Ca fait encore du monde (la Grande Famille, deuxième)

Ainsi donc, 8 % de la population asiatique descendent en ligne à peu près directe de Gengis Khan. C’est impressionnant. Et ça laisse 92 % issus de…ben…tout le monde, n’importe qui, personne de bien précis. Enfin pas exactement. D’autres études du même genre ont permis d’identifier un autre super-ancêtre dans quasiment le même secteur.

Ce qui va nous permettre par ailleurs de répondre à une question pressante posée pendant une nuit agitée de Shanghai, en 1935.

En 2005, d’autres généticiens se sont penchés sur des échantillons de chromosomes Y recueillis en Asie orientale. Ils ont ainsi mis en évidence un autre haplotype Y (un modèle de chromosome) partagé par une proportion statistiquement anormale de cette population. En l’occurrence 3,3 %. C’est certes moins que pour Gengis Khan, mais ça fait encore du peuple. D’autant que le phénomène est plus récent, puisqu’il est estimé à plus ou moins 500 ans.

Ce qui a permis aux chercheurs en question de soupçonner Nurhaci.

C’est Nurhaci, Willie. Vous voulez que je vous le présente ? Je passe une veste et…

Nurhaci est un Mandchou, ou plus exactement un Jurchen, qui fait partie du clan des Gioro (ça fait un peu italien, mais non). Il naît en 1559, dans un coin de ce qui est aujourd’hui la Corée du Nord. Quand il a 22 ans, son père et son grand-père sont tués par un chef de clan rival. Nurhaci se met alors en tête d’unifier les différentes tribus de Jurchen sous son autorité. Ce qui lui permet de mettre la main sur le type qui avait trucidé ses deux aïeux, et de lui infliger le même traitement. C’est comme ça, il était plus du genre à se venger qu’à pardonner.

C’est une question de point de vue. Plusieurs tribus et clans s’opposent à lui, mais il passe les années suivantes à leur botter les fesses jusqu’à ce qu’ils comprennent. Ce qui lui vaut de recevoir en 1606 le titre d’Empereur Respecté (Kundulun Khan) de la part des Mongols, qui sont plutôt des experts en la matière. C’est ainsi qu’en 1616, Nurhaci se proclame Khan de la dynastie Jin, ce qui correspond à la version chinoise du nouveau nom qu’il a pris pour son clan.

Nurhaci part alors en guerre contre la dynastie de Ming qui gouverne la Chine, en s’assurant notamment le soutien des Mongols. Il remporte plusieurs victoires mais finit par recevoir une vilaine blessure à l’occasion de sa première défaite en 1626. C’est son huitième fils (détail non anodin) qui lui succède. Et qui finit par vaincre définitivement les troupes Ming en 1642. Il fonde ainsi la dynastie impériale Qing, la dernière de Chine, également connue sous le nom de dynastie mandchoue, puisque c’est le nom que le fils de Nurhaci, Huang Taiji, a choisi pour désigner l’ensemble de Jurchen.
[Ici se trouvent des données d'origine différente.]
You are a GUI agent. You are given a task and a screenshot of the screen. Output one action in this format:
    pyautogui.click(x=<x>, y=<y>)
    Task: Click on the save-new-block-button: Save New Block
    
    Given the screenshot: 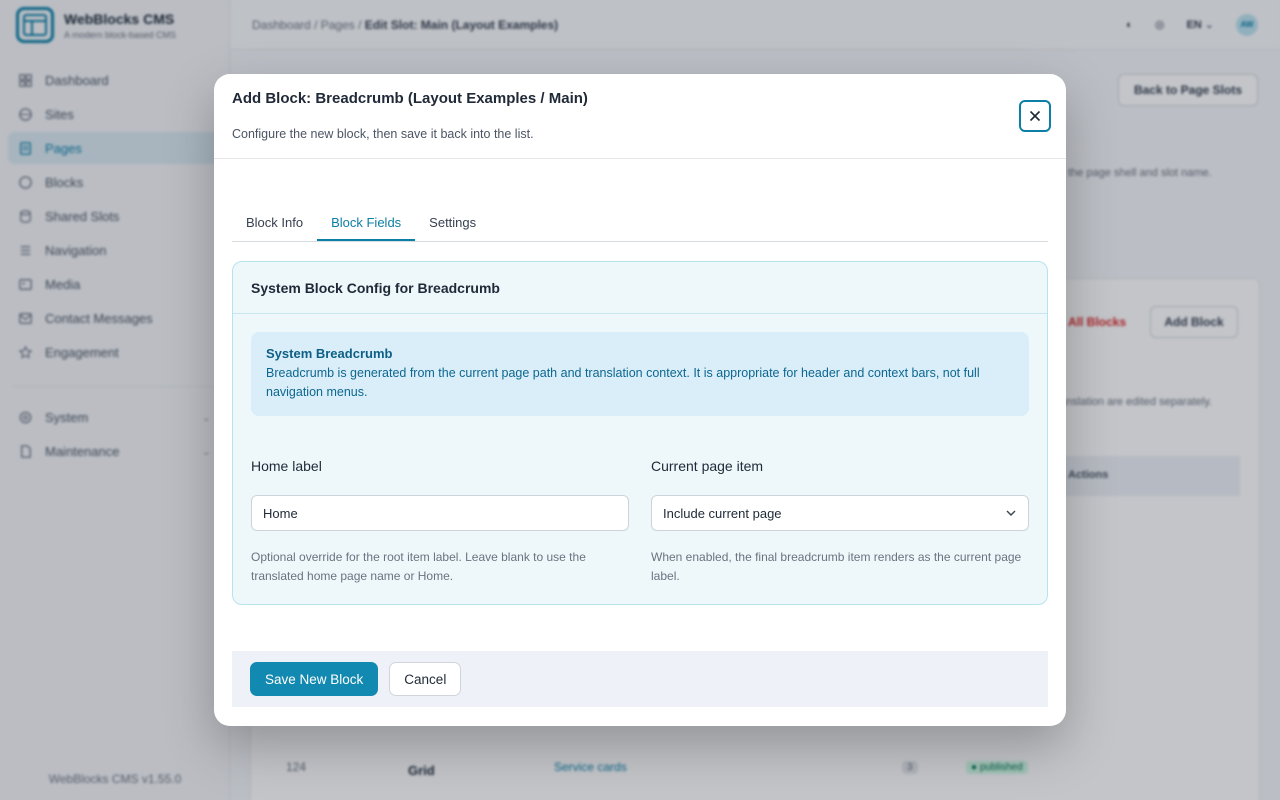 What is the action you would take?
    pyautogui.click(x=314, y=679)
    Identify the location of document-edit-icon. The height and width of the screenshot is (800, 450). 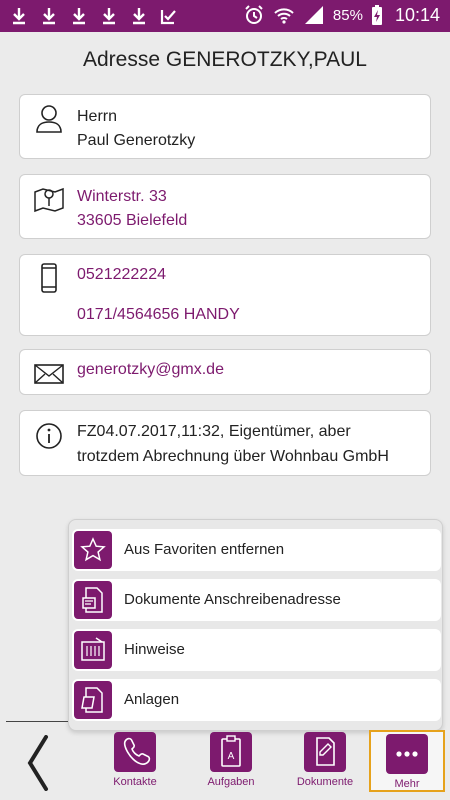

Nurhaci est ainsi le grand-grand-grand-etc. père de Puyi, plus connu comme :

Quand on a décidé de faire dans l’illustration ciné, on ne fait pas les choses à moitié.

La dynastie Qing accordait une importance toute particulière aux descendants mâles directs de Nurhaci, qui recevaient en tant que tels des rentes tout à fait conséquentes en argent, en riz, mais aussi en concubines. A la fin de son règne, en 1912, la lignée de Nurhaci comptait ainsi 80 000 membres officiels. De toute évidence, elle ne se limitait pas à cette liste protocolaire, au vu de la répartition du chromosome « mandchou ».

A noter que la preuve finale du lien entre la présence de chromosome et la dynastie Qing, qui aurait pu être apportée en réalisant des tests à partir de descendants connus de la lignée de Nurhaci qui figuraient sur cette liste de 1912, n’a pas pu être établie. Les documents et archives utiles pour réaliser ce travail ont été perdus pendant la Révolution culturelle, alors que de leur côté les concernés cherchaient à se faire discrets. La Révolution a réussi à faire disparaître l’héritage, de ce point de vue.

Et pour finir, signalons un phénomène similaire bien plus proche de chez nous. C’est ainsi que dans la partie ouest de l’Irlande, un homme sur cinq serait lié à la dynastie médiévale des Uí Néill (AUCUNE idée de la façon dont ça se prononce), qui a régné sur le nord de l’île entre le 5ème et le début du 17ème siècle. Et qui a donné le nom de famille O’Neill.